DIRECTIVE: From the article on Hosokawa and deregulation below, return word for word the passage that begins with the words containing "But a month-old" and ends with "many foreign firms.".

EXTRACT:

Japan's Premier Focuses on Deregulation Hosokawa Sees Erasing Rules - from Haircuts to Trade Barriers - a Key to Staying Competitive

Article excerpt

JUST a few weeks ago, bureaucrats in Japan would have made sure that a schoolboy's hair was cropped to within an inch of his scalp. Some teachers even chased after shaggy students with electric razors.

But a month-old reformist government, intent on trimming the formidable power of national bureaucrats, has decided to ease off the hair rule.

The government hopes to do the same with thousands of other rules that entrenched civil servants have used to regulate Japanese society and to create an economic system that repels many foreign firms.

"The bureaucracy is a tight-knit power, but Prime Minister {Morihiro} Hosokawa is determined to overrule any resistance," says Syusei Tanaka, his special assistant.

The haircut issue was thrust on the new government by a group of protesting teenagers in Osaka. Education Minister Ryoko Akamatsu had to overrule the ministry's implacable bureaucrats. She said that she shivered every time she saw students with close-cropped hair, a legacy of Japan's militarist past.

But the drive for such deregulation is coming from more than schoolboys.

The impetus for reforms lies with big business, the United States, and Mr. Hosokawa himself, who heads a seven-party ruling coalition. After helping to oust the long-ruling Liberal Democratic Party, Hosokawa is trying to reverse centuries of control by bureaucrats, whose prestige has been unquestioned by many average Japanese.

"He is so enthusiastic that he takes up the telephone himself to direct operations," Mr. Tanaka says. "He needs to be like a samurai to fight the bureaucrats. Since he is descended from an old warlord family, he knows how to do it. In fact, this effort is almost like a war."

SOURCE MATERIAL:
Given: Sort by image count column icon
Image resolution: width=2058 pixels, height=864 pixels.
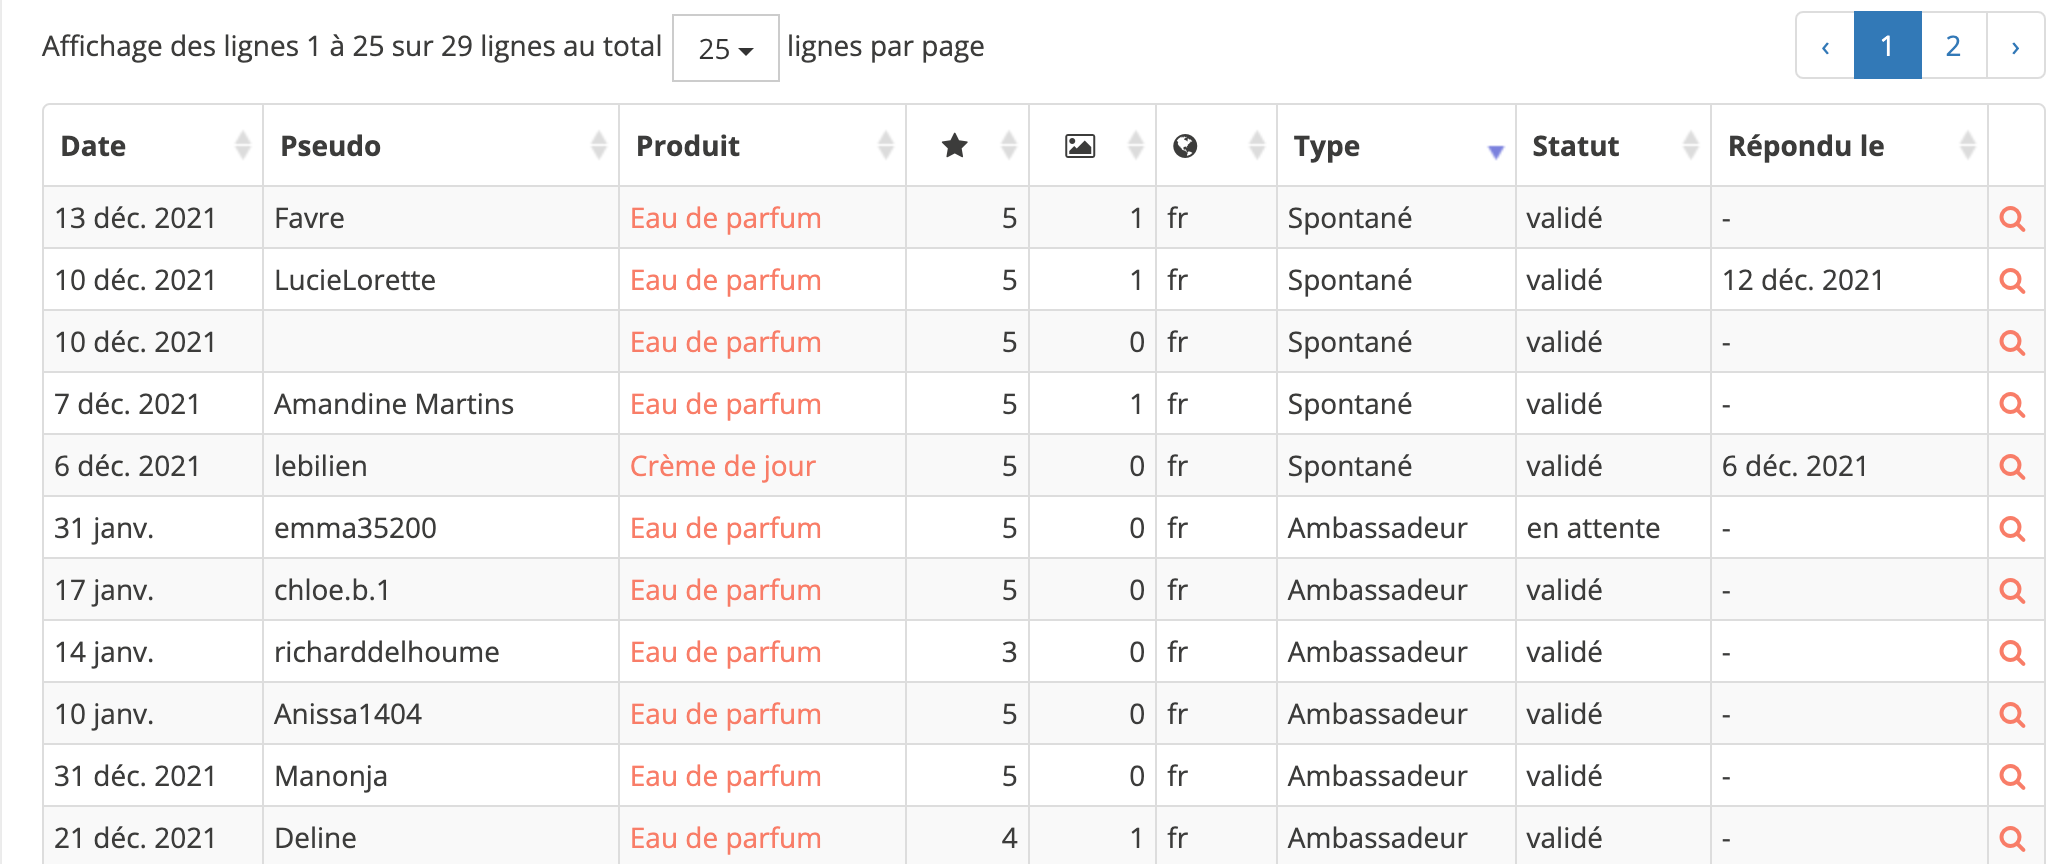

OUTPUT:
But a month-old reformist government, intent on trimming the formidable power of national bureaucrats, has decided to ease off the hair rule.

The government hopes to do the same with thousands of other rules that entrenched civil servants have used to regulate Japanese society and to create an economic system that repels many foreign firms.